Afastado das atividades por motivos de saúde, Silva, de 29 anos e há quatro anos na Polícia Legislativa, diz que fez a denúncia após suspeitar de que as ações de varreduras tinham como objetivo embaraçar as investigações da PF no âmbito da Operação Lava Jato. Ele nega relação com o fato de estar respondendo a um procedimento interno sob a acusação de dar aulas em um cursinho em horário de expediente. “Não tem fundamento, porque a denúncia que fiz foi de maio e a sindicância é de 31 de agosto”, afirmou.
Desdobramentos das investigações da PF apontam que um grupo de policiais legislativos, liderado pelo diretor da Polícia do Senado, Pedro Ricardo Araújo Carvalho, “tinha a finalidade de criar embaraços às ações investigativas da PF em face de senadores e ex-senadores, utilizando-se de equipamentos de inteligência”. Entre os beneficiados também foram citados os senadores Fernando Collor (PTC-AL) e Gleisi Hofmann (PT-PR), além do ex-senador Lobão Filho (PMDB-MA).

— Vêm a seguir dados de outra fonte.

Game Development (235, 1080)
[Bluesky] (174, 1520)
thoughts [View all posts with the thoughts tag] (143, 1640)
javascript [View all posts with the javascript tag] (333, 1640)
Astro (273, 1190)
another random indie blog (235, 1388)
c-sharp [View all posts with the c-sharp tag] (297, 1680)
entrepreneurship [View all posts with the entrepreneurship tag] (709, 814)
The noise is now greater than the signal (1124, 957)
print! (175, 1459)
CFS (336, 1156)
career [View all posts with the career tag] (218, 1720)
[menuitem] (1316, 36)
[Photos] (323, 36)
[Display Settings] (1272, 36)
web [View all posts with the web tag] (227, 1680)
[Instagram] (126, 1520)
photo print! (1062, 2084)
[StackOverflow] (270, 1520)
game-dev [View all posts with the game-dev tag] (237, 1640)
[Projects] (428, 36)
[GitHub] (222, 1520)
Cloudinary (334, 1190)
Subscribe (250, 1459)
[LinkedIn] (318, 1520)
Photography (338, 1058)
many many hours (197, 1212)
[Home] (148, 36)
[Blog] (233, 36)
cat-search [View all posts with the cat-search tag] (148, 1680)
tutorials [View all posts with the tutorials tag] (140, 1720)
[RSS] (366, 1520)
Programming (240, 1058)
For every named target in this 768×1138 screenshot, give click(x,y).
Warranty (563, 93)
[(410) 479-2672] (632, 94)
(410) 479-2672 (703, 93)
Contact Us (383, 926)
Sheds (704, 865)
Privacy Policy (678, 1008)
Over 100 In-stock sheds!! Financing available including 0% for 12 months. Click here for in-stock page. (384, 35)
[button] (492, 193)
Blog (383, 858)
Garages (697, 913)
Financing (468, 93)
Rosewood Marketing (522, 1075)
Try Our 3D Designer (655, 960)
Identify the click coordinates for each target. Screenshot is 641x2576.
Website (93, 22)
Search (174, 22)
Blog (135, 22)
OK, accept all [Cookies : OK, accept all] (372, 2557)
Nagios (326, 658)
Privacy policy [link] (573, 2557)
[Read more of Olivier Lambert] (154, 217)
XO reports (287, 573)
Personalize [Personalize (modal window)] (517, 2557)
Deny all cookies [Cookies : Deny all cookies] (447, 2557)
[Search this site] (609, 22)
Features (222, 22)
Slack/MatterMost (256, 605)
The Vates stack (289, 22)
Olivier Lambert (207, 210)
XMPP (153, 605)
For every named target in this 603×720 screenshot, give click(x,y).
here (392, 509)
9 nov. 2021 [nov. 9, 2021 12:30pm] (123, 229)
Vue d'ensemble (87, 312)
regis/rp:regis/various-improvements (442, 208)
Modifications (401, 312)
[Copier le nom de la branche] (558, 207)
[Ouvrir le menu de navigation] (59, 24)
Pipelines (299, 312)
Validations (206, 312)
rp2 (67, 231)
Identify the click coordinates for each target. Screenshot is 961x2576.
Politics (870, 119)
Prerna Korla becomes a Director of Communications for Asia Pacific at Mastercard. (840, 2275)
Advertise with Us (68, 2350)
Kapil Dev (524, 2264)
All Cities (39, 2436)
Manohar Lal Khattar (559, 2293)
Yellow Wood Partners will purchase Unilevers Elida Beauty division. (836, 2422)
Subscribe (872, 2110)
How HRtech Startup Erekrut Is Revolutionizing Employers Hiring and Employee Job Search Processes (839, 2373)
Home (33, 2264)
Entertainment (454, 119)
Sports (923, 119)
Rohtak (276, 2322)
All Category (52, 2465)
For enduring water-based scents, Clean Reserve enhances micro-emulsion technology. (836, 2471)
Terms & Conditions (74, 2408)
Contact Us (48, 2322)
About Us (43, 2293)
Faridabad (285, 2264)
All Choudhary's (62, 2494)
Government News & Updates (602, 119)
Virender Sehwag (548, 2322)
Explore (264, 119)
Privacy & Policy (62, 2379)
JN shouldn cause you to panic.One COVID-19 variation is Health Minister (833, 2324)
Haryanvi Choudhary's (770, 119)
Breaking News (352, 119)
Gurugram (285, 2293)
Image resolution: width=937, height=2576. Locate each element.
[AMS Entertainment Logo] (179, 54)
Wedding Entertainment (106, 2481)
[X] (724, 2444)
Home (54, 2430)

Carvalho e mais três policiais legislativos foram presos pela PF, mas apenas o diretor continua detido. Em nota divulgada na sexta-feira, o presidente do Senado, Renan Calheiros (PMDB-AL), defendeu a atuação dos policiais subordinados a ele e afirmou que as varreduras não acarretam em outros tipos de monitoramento.
Buscas. PF e MPF investigam a atuação de policiais legislativos do Senado para atrapalhar o andamento da Lava Jato
Lava Jato. Silva relatou também uma ordem de “missão não numerada” nos escritórios particulares de Lobão Filho no Maranhão. Na ocasião, porém, houve resistência por parte dos agentes do Senado destacados para a operação.
“Como era algo que causava estranheza, o pessoal acabou entendendo, por bem, que não seria cumprido se não tivesse a ordem por escrito. E foi feito, apareceu a ordem por escrito e eles foram cumprir. Mas eu me recusei”, afirmou.
Segundo ele, a recusa ocorreu após notar uma associação do pedido de varredura com uma ação da Lava Jato. “A PF fez uma operação que envolveu o Lobão e pouco tempo depois foi determinado uma varredura nos escritórios particulares e na residência lá no Maranhão.”
A mesma iniciativa teria ocorrido após batida da PF nas residências do senador Fernando Collor (PTC-AL), realizadas em 15 de julho, em Brasília. “Assim que a Polícia Federal saiu da Casa da Dinda, o pessoal entrou para fazer a varredura. Assim que saíram do apartamento funcional dele, o mesmo procedimento foi feito” disse Igor.
“Isso me causava estranheza. Se a Operação Lava Jato estava com a autorização judicial e a PF cumpriu uma decisão também com autorização, como é que eu vou, na sequência, no mesmo endereço, fazer uma operação de contrainteligência verificando se existe ou não o grampo? Você pode até me falar: mas o grampo não poderia ser externo, de outro lugar? Poderia, mas também poderia ser da PF. E obviamente não vou saber identificar qual é qual, encontrando um, vou tirá-lo. E evidentemente que isso poderia atrapalhar o andamento das investigações.”
O policial legislativo afirmou desconhecer de quem partiam as ordens para as missões. “É a dúvida que surge, mas eu também não posso tirá-la. Desconheço se havia alguma determinação superior, alguma combinação. Para cima não sei o que acontecia, sei o que acontecia do Pedro(diretor da Polícia Legislativa) para baixo.”
Ele revelou ainda que, após a operação de sexta, foi ameaçado por um agente próximo do diretor da Polícia Legislativa.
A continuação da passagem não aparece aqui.